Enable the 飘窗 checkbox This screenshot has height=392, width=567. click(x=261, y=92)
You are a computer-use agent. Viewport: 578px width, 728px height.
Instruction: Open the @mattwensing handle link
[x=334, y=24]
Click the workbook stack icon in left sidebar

#####

Given exercise:
Rewrite every line of the items above, requests included, and multiply each coordinate in the answers by 1.85, rounding to the nearest whole number with halves rounded up.

Exercise solution:
Enable the 飘窗 checkbox This screenshot has height=392, width=567. click(x=483, y=170)
You are a computer-use agent. Viewport: 578px width, 728px height.
Instruction: Open the @mattwensing handle link
[x=618, y=44]
Click the workbook stack icon in left sidebar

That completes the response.